[GIVEN TASK] Please copy the records below word for word, reproducing each line as it stands.

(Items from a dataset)
============================================================

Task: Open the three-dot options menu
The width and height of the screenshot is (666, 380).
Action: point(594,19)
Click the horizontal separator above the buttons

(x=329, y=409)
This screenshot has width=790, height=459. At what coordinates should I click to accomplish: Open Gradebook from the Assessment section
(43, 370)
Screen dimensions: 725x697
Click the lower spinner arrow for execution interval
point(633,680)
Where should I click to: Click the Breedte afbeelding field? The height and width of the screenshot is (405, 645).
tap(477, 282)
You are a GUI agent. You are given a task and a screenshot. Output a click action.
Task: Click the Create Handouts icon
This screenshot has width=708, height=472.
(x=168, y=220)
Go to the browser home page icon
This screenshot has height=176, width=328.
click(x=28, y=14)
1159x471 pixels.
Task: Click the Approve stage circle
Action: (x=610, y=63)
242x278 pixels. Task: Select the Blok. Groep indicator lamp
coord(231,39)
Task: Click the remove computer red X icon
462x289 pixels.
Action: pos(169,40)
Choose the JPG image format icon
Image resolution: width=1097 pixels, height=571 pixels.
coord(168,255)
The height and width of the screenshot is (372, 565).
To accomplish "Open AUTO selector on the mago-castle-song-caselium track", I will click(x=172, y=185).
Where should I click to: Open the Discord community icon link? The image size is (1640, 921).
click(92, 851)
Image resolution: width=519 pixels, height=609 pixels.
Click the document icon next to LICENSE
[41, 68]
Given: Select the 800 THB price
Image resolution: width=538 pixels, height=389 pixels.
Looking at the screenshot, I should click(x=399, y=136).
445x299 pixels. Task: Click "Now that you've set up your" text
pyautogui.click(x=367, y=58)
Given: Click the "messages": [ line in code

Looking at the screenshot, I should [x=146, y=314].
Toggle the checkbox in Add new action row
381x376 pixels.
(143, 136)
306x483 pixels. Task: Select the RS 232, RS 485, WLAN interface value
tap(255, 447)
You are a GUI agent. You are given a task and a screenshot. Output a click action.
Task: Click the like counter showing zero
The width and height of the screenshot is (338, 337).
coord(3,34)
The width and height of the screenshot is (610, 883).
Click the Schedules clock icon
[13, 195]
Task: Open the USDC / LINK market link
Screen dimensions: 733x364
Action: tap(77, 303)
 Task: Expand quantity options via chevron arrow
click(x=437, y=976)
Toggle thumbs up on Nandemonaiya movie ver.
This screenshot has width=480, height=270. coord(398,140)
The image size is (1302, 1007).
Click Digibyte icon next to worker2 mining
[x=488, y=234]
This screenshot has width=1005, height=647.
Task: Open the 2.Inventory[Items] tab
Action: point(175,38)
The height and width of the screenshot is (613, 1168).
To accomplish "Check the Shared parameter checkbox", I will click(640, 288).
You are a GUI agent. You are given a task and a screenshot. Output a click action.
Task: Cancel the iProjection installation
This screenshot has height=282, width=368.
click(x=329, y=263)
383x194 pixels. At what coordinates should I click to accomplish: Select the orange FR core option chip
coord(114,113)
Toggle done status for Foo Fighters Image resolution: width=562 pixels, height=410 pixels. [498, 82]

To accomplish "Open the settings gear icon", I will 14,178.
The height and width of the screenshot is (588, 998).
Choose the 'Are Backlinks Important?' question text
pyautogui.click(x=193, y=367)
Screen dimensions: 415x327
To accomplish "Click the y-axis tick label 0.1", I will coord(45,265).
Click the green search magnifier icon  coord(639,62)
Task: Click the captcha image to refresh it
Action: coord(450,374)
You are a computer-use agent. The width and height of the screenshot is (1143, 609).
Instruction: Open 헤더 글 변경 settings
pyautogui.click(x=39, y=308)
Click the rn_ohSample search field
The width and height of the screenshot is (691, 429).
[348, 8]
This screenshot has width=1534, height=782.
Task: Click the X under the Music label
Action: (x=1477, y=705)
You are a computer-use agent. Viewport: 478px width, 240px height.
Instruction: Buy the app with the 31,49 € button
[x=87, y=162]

============================================================

[TASK SOLUTION]
Task: Open the three-dot options menu
The width and height of the screenshot is (666, 380).
Action: point(594,19)
Click the horizontal separator above the buttons

(x=329, y=409)
This screenshot has width=790, height=459. At what coordinates should I click to accomplish: Open Gradebook from the Assessment section
(43, 370)
Screen dimensions: 725x697
Click the lower spinner arrow for execution interval
point(633,680)
Where should I click to: Click the Breedte afbeelding field? The height and width of the screenshot is (405, 645).
tap(477, 282)
You are a GUI agent. You are given a task and a screenshot. Output a click action.
Task: Click the Create Handouts icon
This screenshot has width=708, height=472.
(x=168, y=220)
Go to the browser home page icon
This screenshot has height=176, width=328.
click(x=28, y=14)
1159x471 pixels.
Task: Click the Approve stage circle
Action: (x=610, y=63)
242x278 pixels. Task: Select the Blok. Groep indicator lamp
coord(231,39)
Task: Click the remove computer red X icon
462x289 pixels.
Action: pos(169,40)
Choose the JPG image format icon
Image resolution: width=1097 pixels, height=571 pixels.
coord(168,255)
The height and width of the screenshot is (372, 565).
To accomplish "Open AUTO selector on the mago-castle-song-caselium track", I will click(x=172, y=185).
Where should I click to: Open the Discord community icon link? The image size is (1640, 921).
click(92, 851)
Image resolution: width=519 pixels, height=609 pixels.
Click the document icon next to LICENSE
[41, 68]
Given: Select the 800 THB price
Image resolution: width=538 pixels, height=389 pixels.
Looking at the screenshot, I should click(x=399, y=136).
445x299 pixels. Task: Click "Now that you've set up your" text
pyautogui.click(x=367, y=58)
Given: Click the "messages": [ line in code

Looking at the screenshot, I should [x=146, y=314].
Toggle the checkbox in Add new action row
381x376 pixels.
(143, 136)
306x483 pixels. Task: Select the RS 232, RS 485, WLAN interface value
tap(255, 447)
You are a GUI agent. You are given a task and a screenshot. Output a click action.
Task: Click the like counter showing zero
The width and height of the screenshot is (338, 337).
coord(3,34)
The width and height of the screenshot is (610, 883).
Click the Schedules clock icon
[13, 195]
Task: Open the USDC / LINK market link
Screen dimensions: 733x364
Action: tap(77, 303)
 Task: Expand quantity options via chevron arrow
click(x=437, y=976)
Toggle thumbs up on Nandemonaiya movie ver.
This screenshot has width=480, height=270. coord(398,140)
The image size is (1302, 1007).
Click Digibyte icon next to worker2 mining
[x=488, y=234]
This screenshot has width=1005, height=647.
Task: Open the 2.Inventory[Items] tab
Action: point(175,38)
The height and width of the screenshot is (613, 1168).
To accomplish "Check the Shared parameter checkbox", I will click(640, 288).
You are a GUI agent. You are given a task and a screenshot. Output a click action.
Task: Cancel the iProjection installation
This screenshot has height=282, width=368.
click(x=329, y=263)
383x194 pixels. At what coordinates should I click to accomplish: Select the orange FR core option chip
coord(114,113)
Toggle done status for Foo Fighters Image resolution: width=562 pixels, height=410 pixels. [498, 82]

To accomplish "Open the settings gear icon", I will 14,178.
The height and width of the screenshot is (588, 998).
Choose the 'Are Backlinks Important?' question text
pyautogui.click(x=193, y=367)
Screen dimensions: 415x327
To accomplish "Click the y-axis tick label 0.1", I will coord(45,265).
Click the green search magnifier icon  coord(639,62)
Task: Click the captcha image to refresh it
Action: coord(450,374)
You are a computer-use agent. The width and height of the screenshot is (1143, 609).
Instruction: Open 헤더 글 변경 settings
pyautogui.click(x=39, y=308)
Click the rn_ohSample search field
The width and height of the screenshot is (691, 429).
[348, 8]
This screenshot has width=1534, height=782.
Task: Click the X under the Music label
Action: (x=1477, y=705)
You are a computer-use agent. Viewport: 478px width, 240px height.
Instruction: Buy the app with the 31,49 € button
[x=87, y=162]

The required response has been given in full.